Kulturhauptstadt-Bewerbung geht in die zweite Phase
Für seine Bewerbung als Kulturhauptstadt will Chemnitz jetzt bis Ende Mai eine neue, detaillierte Präsentation erarbeiten. Das 100 Seiten starke Bewerbungsbuch muss bis Ende Juli bei der Jury eingereicht werden, bevor diese dann im September selbst nach Chemnitz kommt. Dann wird sich das Gremium vor Ort ein Bild machen, sagte uns Oberbürgermeisterin Barbara Ludwig.
„Auf diese beiden Teile werden wir unsere Professionalität ausrichten, so das Stadtoberhaupt. Die Entscheidung, wer 2025 Kulturhauptstadt Europas wird, erwartet Ludwig im November. Neben Chemnitz sind auch Magdeburg, Hannover, Hildesheim und Nürnberg in die Endauswahl gekommen. Zittau, Dresden und Gera hatten die zweite Runde nicht erreicht.
Barbara Ludwig sieht es als Vorteil an, dass sie im kommenden Sommer nach 14 Jahren im Amt nicht wieder zur Wahl als Oberbürgermeisterin antritt. Sie müssen keinen Wahlkampf machen und habe daher Zeit, sich für die Bewerbung der Stadt einzusetzen. Aus diesem Grund habe sie auch schon einige Ämter in den Aufsichtsräten kommunaler Unternehmen abgegeben. “Ich ordne mich einem Ziel ein: Wir wollen gewinnen„, sagte Ludwig.

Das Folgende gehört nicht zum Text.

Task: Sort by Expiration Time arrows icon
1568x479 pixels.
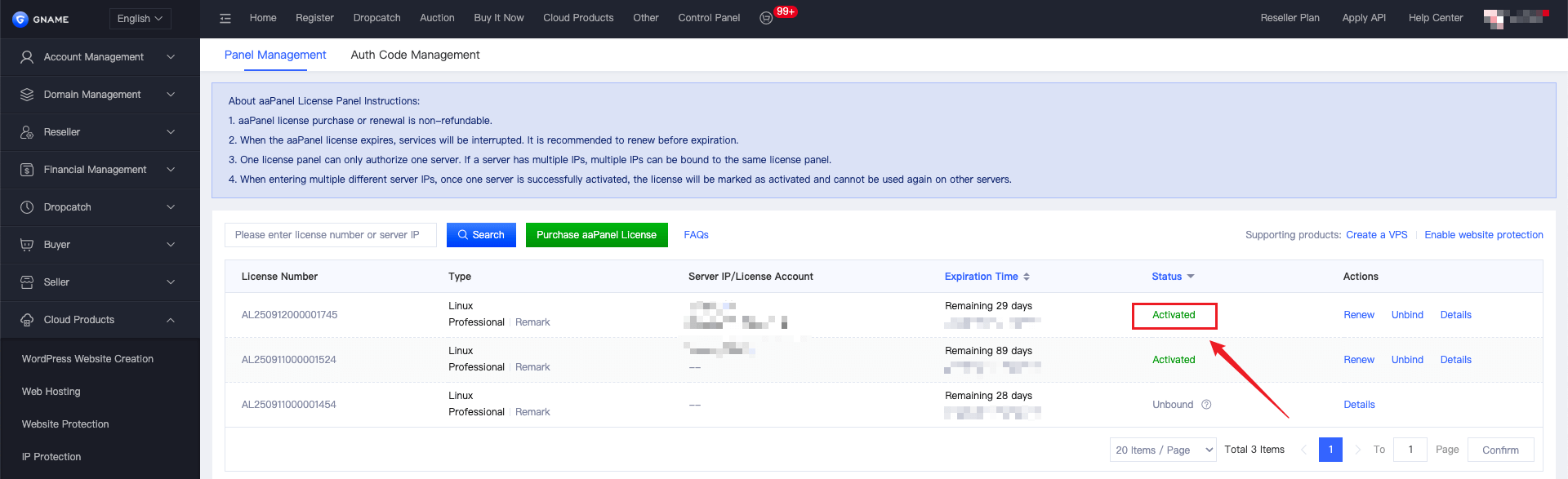Action: [x=1027, y=277]
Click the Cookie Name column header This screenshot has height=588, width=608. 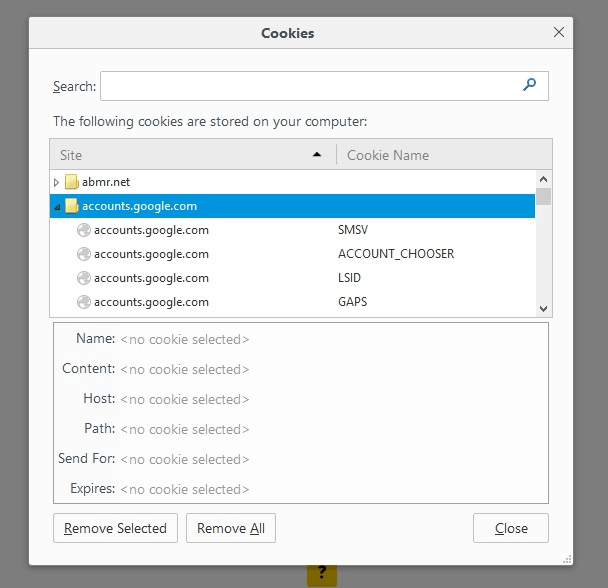(440, 155)
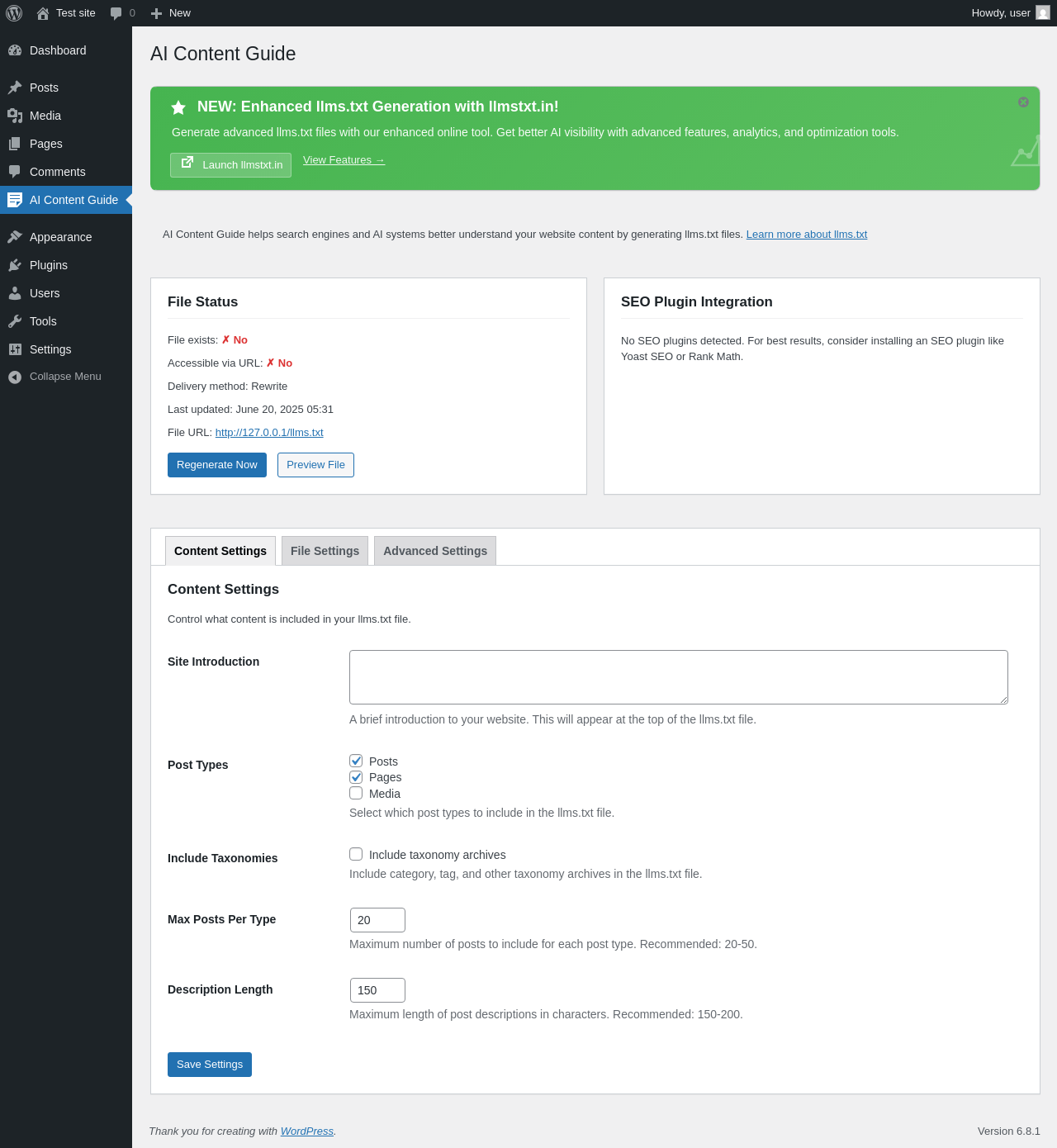
Task: Open the Media library icon
Action: tap(15, 116)

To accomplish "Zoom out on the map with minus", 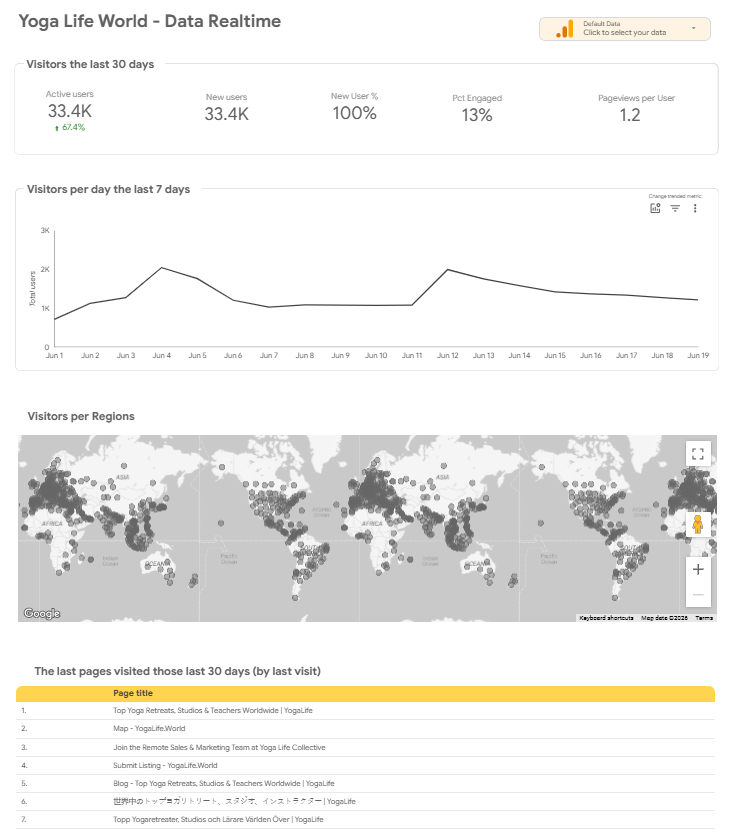I will tap(698, 594).
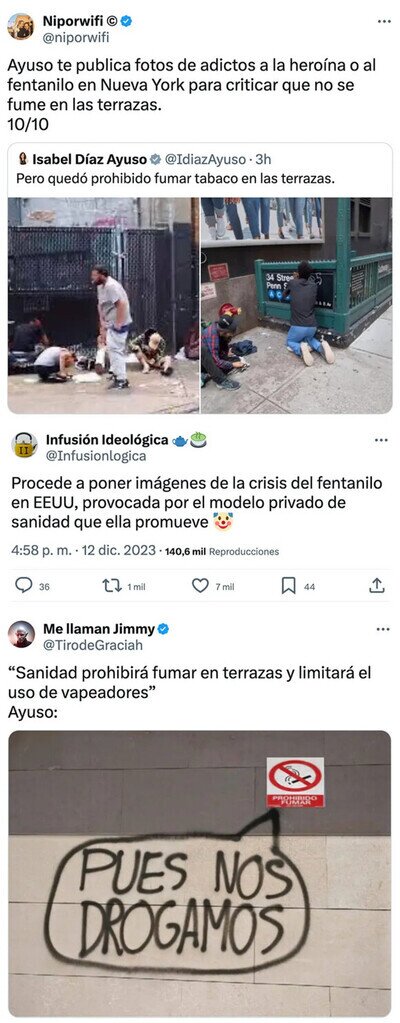Open more options on Niporwifi's tweet
This screenshot has height=1023, width=400.
click(x=384, y=22)
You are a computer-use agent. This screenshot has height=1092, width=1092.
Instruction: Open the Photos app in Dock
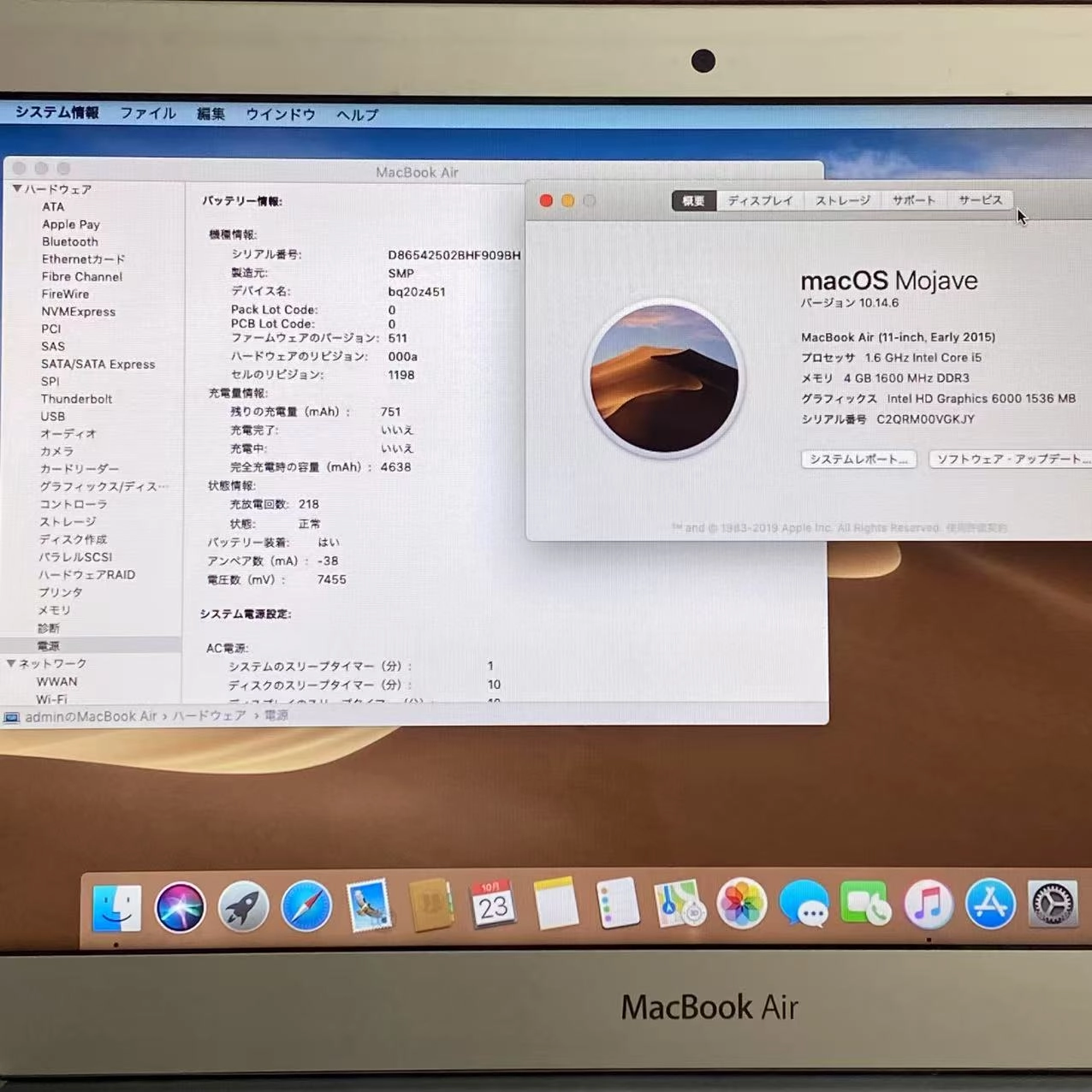click(x=741, y=905)
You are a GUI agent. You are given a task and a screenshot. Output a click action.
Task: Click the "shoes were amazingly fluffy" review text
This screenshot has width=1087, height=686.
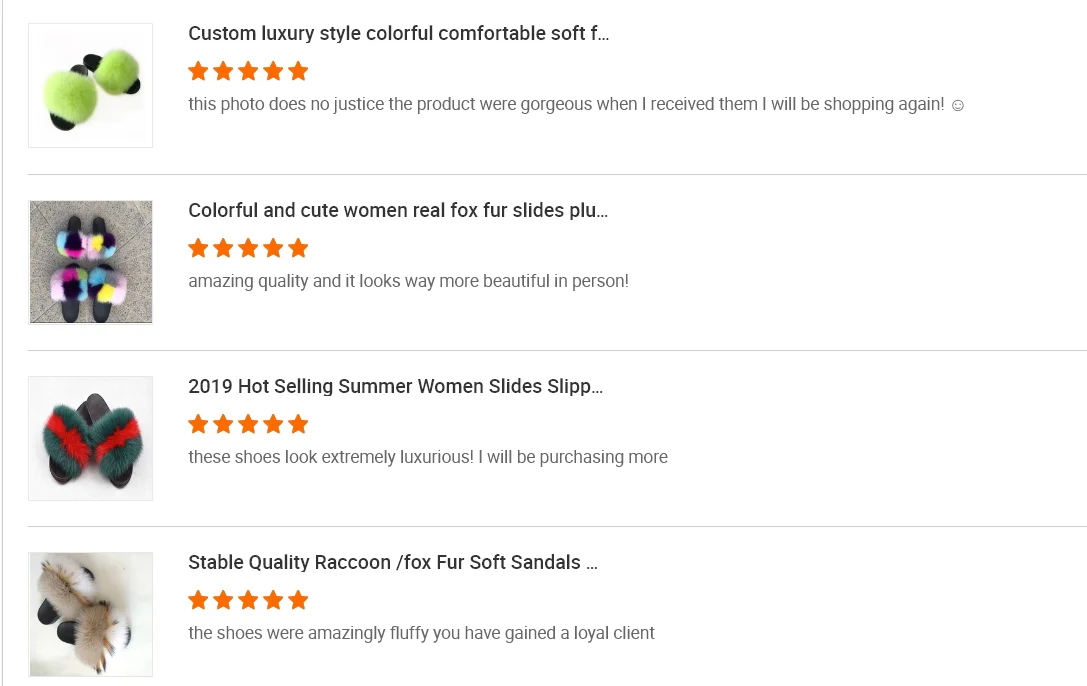coord(421,633)
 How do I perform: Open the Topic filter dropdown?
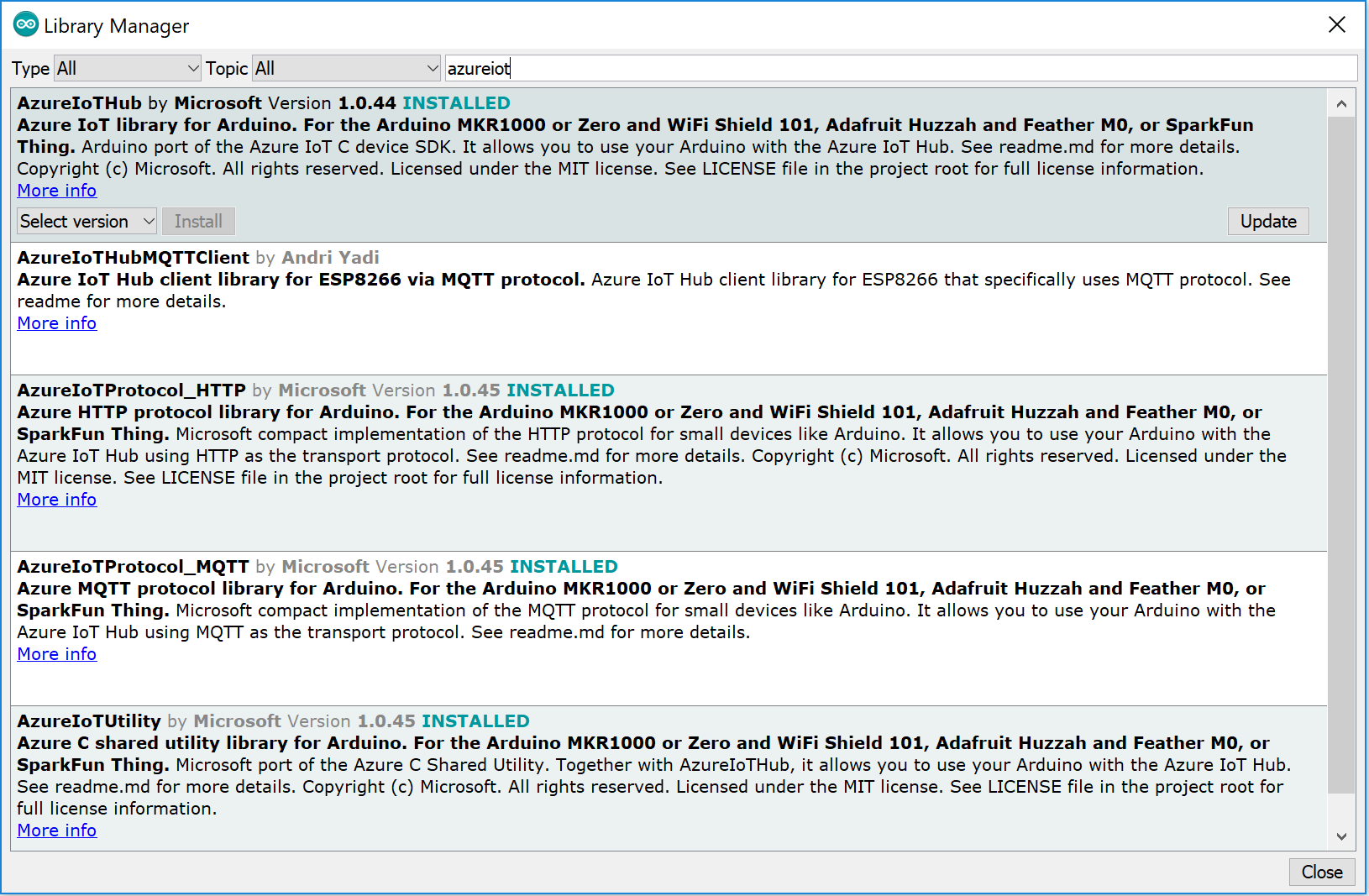pos(347,68)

Für die zweite Bewerbungsphase bekommt die Stadt 600.000 Euro Fördermittel vom Land. Diese könne man unter anderem für Honorarkräfte verwenden, sagte die Rathauschefin. Nach ihrer Aussage würden sich alle verbliebenen Bewerber gemeinsam dafür einsetzen, dass der Sieger des Auswahlverfahrens Fördergeld vom Bund bekommt. Da Essen als Europas Kulturhauptstadt 2010 mit 20 Millionen Euro gefördert worden sei, gehe sie für den Gastgeber 2025 wegen des Inflationsausgleichs von 30 Millionen Euro aus.